La vicenda non impensierì più di tanto i partiti mentre le lobby e i comitati d’affari escogitavano nuove strategie per affinare il marchingegno delle mazzette e della corruzione.
I capi e capetti dei partiti e perfino delle organizzazioni sindacali, piuttosto che spendersi nell’esercizio del controllo e del contrasto, della denuncia e della lotta al malaffare e alla corruzione, stringevano rapporti “confidenziali” con i comitati d’affari, in cambio di privilegiate sistemazioni di famigliari e affini, senza rinunciare a “corposi oboli” vincolati a contropartite. Rapporti che nel tempo fanno saltare ogni vincolo di rappresentanza e rappresentatività, provocando lo svilimento del ruolo della politica nell’arte della mediazione: il compromesso.
Una grande vittoria per le lobby e i comitati d’affari che, grazie alle loro disponibilità finanziarie, possono occupare il parlamento eleggendo e foraggiando i loro rappresentanti. Si passa dall’arte del compromesso all’artifizio della compromissione.

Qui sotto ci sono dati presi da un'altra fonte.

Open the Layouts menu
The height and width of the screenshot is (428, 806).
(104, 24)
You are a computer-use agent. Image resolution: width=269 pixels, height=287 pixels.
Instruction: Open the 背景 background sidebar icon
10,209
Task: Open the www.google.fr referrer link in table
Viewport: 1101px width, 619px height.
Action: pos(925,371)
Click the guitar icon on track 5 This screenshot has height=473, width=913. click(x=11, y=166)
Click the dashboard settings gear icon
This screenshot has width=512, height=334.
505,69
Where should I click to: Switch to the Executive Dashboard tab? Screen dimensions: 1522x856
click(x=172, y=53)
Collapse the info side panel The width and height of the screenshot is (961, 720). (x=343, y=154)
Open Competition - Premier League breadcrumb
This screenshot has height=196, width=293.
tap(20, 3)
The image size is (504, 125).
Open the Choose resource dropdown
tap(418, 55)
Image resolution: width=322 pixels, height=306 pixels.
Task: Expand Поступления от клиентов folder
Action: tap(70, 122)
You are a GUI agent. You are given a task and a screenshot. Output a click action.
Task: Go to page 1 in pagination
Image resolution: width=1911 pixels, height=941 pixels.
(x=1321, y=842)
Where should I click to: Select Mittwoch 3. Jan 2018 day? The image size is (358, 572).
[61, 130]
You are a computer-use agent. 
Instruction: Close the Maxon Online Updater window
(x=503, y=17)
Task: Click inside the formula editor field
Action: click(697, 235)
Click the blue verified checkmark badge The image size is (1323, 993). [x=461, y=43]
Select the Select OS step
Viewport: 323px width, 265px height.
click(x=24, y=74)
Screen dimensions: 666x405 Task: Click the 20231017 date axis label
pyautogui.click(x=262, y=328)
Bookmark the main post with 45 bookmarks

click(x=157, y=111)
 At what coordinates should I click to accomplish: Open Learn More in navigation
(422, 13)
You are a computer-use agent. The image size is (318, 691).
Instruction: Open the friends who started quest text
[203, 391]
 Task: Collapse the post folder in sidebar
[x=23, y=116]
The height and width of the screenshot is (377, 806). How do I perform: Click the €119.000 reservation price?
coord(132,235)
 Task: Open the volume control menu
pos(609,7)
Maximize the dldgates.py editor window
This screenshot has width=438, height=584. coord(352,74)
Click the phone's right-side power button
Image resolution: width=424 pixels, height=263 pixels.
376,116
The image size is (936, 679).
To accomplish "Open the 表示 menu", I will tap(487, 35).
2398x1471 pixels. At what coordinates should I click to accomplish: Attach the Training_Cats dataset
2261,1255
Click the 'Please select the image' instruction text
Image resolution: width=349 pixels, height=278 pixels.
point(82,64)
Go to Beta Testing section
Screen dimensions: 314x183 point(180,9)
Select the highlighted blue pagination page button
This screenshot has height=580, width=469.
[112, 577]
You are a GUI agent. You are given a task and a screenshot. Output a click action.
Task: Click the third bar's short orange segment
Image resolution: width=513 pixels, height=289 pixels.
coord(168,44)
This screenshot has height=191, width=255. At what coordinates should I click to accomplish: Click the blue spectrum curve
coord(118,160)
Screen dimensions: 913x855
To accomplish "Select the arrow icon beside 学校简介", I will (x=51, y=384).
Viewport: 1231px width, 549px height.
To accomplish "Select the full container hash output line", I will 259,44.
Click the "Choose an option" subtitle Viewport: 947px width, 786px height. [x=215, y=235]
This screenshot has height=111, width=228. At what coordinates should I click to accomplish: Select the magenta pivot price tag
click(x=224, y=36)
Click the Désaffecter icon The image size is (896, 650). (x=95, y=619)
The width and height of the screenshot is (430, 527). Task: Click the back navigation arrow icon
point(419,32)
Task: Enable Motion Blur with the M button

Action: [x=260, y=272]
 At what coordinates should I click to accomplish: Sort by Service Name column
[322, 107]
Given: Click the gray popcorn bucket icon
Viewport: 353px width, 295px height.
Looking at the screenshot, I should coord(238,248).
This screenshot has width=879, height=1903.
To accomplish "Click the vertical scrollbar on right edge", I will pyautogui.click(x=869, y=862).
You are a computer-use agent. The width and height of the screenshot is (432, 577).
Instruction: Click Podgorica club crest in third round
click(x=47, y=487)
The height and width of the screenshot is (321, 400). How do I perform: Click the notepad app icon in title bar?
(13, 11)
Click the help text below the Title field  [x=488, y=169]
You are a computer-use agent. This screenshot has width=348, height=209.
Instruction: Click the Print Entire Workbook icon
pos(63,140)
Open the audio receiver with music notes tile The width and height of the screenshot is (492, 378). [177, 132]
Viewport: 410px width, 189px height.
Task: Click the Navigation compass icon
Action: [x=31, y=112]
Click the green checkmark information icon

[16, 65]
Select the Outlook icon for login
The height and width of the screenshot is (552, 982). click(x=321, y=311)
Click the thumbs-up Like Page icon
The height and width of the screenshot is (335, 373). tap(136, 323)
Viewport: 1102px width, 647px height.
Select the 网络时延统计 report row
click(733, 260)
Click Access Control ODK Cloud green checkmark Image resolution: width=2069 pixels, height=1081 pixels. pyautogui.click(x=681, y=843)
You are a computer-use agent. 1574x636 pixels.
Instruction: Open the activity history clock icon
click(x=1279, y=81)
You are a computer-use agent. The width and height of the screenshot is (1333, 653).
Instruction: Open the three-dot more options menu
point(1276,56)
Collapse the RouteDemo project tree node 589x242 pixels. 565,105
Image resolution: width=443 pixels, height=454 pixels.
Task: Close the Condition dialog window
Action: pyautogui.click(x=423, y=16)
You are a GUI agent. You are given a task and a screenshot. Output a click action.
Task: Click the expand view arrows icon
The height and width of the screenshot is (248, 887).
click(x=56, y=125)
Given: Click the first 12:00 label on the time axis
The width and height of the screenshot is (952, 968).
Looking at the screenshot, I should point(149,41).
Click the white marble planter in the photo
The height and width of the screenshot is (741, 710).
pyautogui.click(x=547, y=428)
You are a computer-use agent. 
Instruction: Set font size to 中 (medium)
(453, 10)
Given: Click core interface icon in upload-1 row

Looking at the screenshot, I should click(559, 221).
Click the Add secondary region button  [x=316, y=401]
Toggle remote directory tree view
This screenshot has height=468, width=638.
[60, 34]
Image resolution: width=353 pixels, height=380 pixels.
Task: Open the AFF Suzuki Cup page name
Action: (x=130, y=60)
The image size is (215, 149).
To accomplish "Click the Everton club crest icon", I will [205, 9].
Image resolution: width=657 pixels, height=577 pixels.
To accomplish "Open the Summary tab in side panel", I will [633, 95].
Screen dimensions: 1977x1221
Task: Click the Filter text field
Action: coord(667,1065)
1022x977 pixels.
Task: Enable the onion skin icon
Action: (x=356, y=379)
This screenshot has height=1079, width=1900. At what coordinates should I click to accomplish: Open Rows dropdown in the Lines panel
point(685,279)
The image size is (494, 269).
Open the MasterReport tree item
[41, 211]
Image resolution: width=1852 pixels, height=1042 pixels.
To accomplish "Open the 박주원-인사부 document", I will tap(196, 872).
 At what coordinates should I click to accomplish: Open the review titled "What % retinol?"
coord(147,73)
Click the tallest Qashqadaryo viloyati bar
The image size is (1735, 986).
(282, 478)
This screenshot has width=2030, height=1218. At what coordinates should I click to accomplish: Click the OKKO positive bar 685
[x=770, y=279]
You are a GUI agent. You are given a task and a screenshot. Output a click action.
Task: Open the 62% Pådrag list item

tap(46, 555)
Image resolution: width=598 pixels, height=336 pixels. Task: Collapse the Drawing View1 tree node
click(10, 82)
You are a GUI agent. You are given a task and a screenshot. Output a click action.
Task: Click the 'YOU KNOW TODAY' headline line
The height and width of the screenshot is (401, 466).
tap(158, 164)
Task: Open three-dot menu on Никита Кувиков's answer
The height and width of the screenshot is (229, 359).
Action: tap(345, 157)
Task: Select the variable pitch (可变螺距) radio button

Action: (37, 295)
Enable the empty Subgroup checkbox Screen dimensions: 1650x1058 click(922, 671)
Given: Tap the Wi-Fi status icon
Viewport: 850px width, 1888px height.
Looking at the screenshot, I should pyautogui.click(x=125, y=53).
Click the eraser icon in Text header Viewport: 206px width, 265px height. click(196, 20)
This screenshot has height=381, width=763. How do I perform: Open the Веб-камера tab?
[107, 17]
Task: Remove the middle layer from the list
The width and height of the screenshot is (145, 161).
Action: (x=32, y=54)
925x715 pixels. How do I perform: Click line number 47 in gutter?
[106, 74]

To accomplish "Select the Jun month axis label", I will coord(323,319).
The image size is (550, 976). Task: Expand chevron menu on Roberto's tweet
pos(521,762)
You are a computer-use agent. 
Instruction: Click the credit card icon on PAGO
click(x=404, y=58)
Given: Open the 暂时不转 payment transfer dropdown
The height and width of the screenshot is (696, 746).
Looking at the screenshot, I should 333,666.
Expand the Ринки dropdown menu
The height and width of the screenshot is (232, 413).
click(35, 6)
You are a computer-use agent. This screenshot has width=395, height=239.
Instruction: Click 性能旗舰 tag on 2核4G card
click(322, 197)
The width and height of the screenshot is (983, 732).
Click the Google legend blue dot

Dopo circa vent’anni dalla scandalo loockheed, scoppia tangentopoli. La politica delle compromissioni, dopo un paio d’anni di sbandamento, affina le sue strategie. La partitocrazia per combattere le velleità di qualche magistrato zelante e onesto che scoperchia le pentole del malaffare, inventa il sistema della “fondazioni”: una sorta di bancomat, fuori da obblighi e controlli, per partitocrate ed affini. Si rigenerano i Greganti e i Frigerio mentre si rimette in moto la girandola delle poltrone, per gli incarichi di sottogoverno, assegnate ai soliti noti. L’assegnazione delle poltrone non presuppone meriti e capacità ma semplicemente appartenenza a questa e/o a quella corrente partitica.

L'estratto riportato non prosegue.